Assurance Is Knowledge

Hywel R. Jones
Sunday, November 1st 2020
Nov/Dec 2020
(PART SIX OF A SIX-PART SERIES)
We know that everyone who has been born of God does not keep on sinning, but he who was born of God protects him, and the evil one does not touch him. We know that we are from God, and the whole world lies in the power of the evil one. And we know that the Son of God has come and has given us understanding, so that we may know him who is true; and we are in him who is true, in his Son Jesus Christ. He is the true God and eternal life. Little children, keep yourselves from idols. (1 John 5:18–21)

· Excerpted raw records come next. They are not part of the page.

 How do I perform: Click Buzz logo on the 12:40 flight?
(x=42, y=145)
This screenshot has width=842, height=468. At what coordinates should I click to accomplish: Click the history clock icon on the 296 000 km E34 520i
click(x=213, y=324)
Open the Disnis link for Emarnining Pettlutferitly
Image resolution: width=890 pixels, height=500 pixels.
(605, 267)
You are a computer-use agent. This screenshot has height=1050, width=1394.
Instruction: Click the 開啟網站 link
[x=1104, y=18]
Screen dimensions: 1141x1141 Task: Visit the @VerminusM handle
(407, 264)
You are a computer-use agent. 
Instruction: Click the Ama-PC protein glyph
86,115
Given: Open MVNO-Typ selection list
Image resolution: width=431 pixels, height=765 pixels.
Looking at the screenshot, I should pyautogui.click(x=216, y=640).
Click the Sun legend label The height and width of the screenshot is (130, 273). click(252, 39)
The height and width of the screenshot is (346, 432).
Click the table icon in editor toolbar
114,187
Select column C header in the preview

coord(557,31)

John’s letter about assurance can be likened to a musical symphony. An overture (1:1-4) is followed by three movements worked around the themes of faith, love, and obedience, leading to a crescendo of assertions and closed by a coda of stately authority. We have reached the grand finale!

The Crescendo

The truths John asserts belong to the bone structure of the faith, but they also touch the vitals of a believer’s assurance. They provide both shape and spirit for authentic Christianity. No one who rejects them can rightly lay claim to eternal life. They echo the grand opening of the letter but in reverse order. Having begun with the eternal one entering time, physically and redemptively, John comes full circle by referring to regenerated humans being incorporated through Jesus into life eternal. Can there be a better way to conclude a tract designed to assure than with such ringing and rising assertions as these verses contain? Surely not!

Each assertion opens with “we know,” and so being sure of one’s own salvation is inseparably bound up with a knowledge every Christian should possess. It is not a matter of ifs and buts being overcome now and then by fits and starts. It is a settled, peaceful, thankful, and joyful conviction. But the plural pronoun “we” points out that it also has a corporate dimension. It is catholic in the true sense of that word, being common to the apostle(s) and “ordinary” believers (see Rom. 8:38–39)—and by extension, to Christians in every age and place. Consideration will now be given to each assertion in turn.

Verse 18
We know that everyone who has been born of God does not keep on sinning, but he who was born of God protects him and the evil one does not touch him.

This is about the individual Christian. It says that every believer does “not keep on sinning” and is kept safe. That is something remarkable given the frail condition of the human race and the evil one being abroad and active. But what can John mean by this declaration about not sinning? Let us recall what he has said on the matter of sin. In the earliest section of his letter, he makes absolutely clear that: (1) Christians should neither regard themselves as having “no sin” (see 1:8), nor (2) as having “not sinned” (see 1:10), nor (3) as being permitted to commit a sin (see 2:1). All these were positions taken by those who deviated from apostolic teaching. By contrast, Christians are not to sin as often or as much as they once did. And what is more is that they “do not keep on sinning”—not one of them—and in addition, they are kept safe from the evil one.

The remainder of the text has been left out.